Seidelmann 299

Development
- Designer: Bob Seidelmann
- Location: United States
- Year: 1979
- Builder: Seidelmann Yachts
- Role: Cruiser
- Name: Seidelmann 299

Boat
- Displacement: 8,000 lb (3,629 kg)
- Draft: 5.42 ft (1.65 m)

Hull
- Type: monohull
- Construction: fiberglass
- LOA: 29.92 ft (9.12 m)
- LWL: 24.00 ft (7.32 m)
- Beam: 11.00 ft (3.35 m)
- Engine: Yanmar diesel engine

Hull appendages
- Keel: fin keel
- Ballast: 3,600 lb (1,633 kg)
- Rudder: internally-mounted spade-type rudder

Rig
- Rig type: Bermuda rig
- I foretriangle height: 38.50 ft (11.73 m)
- J foretriangle base: 12.00 ft (3.66 m)
- P mainsail luff: 33.00 ft (10.06 m)
- E mainsail foot: 12.00 ft (3.66 m)

Sails
- Sailplan: masthead sloop
- Mainsail area: 198.00 sq ft (18.395 m^{2})
- Jib/genoa area: 231.00 sq ft (21.461 m^{2})
- Total sail area: 429.00 sq ft (39.855 m^{2})

= Seidelmann 299 =

Sailboat class

The Seidelmann 299 is an American sailboat that was designed by Bob Seidelmann as a performance cruiser and first built in 1979.

==Production==
The design was built by Seidelmann Yachts in the United States, between 1979 and 1981, but it is now out of production.

==Design==
The Seidelmann 299 is a recreational keelboat, built predominantly of fiberglass, with wood trim. It has a masthead sloop rig, a raked stem, a reverse transom, an internally mounted spade-type rudder controlled by a tiller and a fixed fin keel or optional shoal draft keel. The fin keel version displaces 8000 lb and carries 3600 lb of ballast, while the shoal draft version displaces 8800 lb and carries 2600 lb of ballast.

The boat has a draft of 5.42 ft with the standard keel and 4.18 ft with the optional shoal draft keel.

The boat is fitted with a Japanese Yanmar diesel engine for docking and maneuvering. The fuel tank holds 12 u.s.gal and the fresh water tank has a capacity of 30 u.s.gal.

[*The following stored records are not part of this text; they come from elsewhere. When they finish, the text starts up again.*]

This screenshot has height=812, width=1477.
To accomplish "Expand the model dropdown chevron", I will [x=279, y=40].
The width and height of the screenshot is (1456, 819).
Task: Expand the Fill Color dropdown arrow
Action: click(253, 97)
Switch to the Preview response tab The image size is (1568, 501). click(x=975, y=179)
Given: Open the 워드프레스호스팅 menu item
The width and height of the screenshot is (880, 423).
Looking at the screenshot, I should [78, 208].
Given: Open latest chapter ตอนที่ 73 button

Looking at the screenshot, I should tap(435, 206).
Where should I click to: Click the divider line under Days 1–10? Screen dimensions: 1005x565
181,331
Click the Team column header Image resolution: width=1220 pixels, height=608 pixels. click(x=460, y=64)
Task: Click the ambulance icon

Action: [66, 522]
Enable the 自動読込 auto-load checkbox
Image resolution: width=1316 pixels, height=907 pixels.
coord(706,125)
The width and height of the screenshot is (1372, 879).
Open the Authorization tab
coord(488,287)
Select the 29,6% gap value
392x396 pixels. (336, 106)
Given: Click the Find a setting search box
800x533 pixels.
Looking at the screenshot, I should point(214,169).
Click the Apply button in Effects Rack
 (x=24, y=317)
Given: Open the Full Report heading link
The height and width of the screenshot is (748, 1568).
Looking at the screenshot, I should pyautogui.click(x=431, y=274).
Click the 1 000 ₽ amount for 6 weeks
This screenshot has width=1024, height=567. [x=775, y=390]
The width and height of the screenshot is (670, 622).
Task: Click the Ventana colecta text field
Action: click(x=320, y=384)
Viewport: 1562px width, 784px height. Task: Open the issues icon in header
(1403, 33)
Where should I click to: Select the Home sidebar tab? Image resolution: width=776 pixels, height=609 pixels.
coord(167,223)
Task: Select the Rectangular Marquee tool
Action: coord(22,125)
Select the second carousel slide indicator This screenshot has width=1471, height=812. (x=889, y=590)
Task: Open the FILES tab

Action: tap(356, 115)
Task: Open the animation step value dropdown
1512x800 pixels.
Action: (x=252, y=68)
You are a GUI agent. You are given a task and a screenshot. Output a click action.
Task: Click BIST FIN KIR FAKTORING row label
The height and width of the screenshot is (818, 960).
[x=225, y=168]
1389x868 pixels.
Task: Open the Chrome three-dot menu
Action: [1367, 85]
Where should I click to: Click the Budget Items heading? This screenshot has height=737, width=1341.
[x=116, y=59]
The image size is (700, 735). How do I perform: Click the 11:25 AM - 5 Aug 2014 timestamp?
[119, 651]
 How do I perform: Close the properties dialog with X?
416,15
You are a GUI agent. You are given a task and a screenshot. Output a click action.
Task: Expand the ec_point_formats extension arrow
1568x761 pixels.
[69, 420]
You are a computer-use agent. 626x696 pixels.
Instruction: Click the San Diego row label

The design has sleeping accommodation for five people, with a double "V"-berth in the bow cabin, two straight settee berths in the main cabin and an aft cabin with a quarter berth on the port side. The galley is located on the starboard side just forward of the companionway ladder. The galley is L-shaped and is equipped with a stove, icebox and a sink. The head is located just aft of the bow cabin on the port side.

The design has a hull speed of 6.57 kn.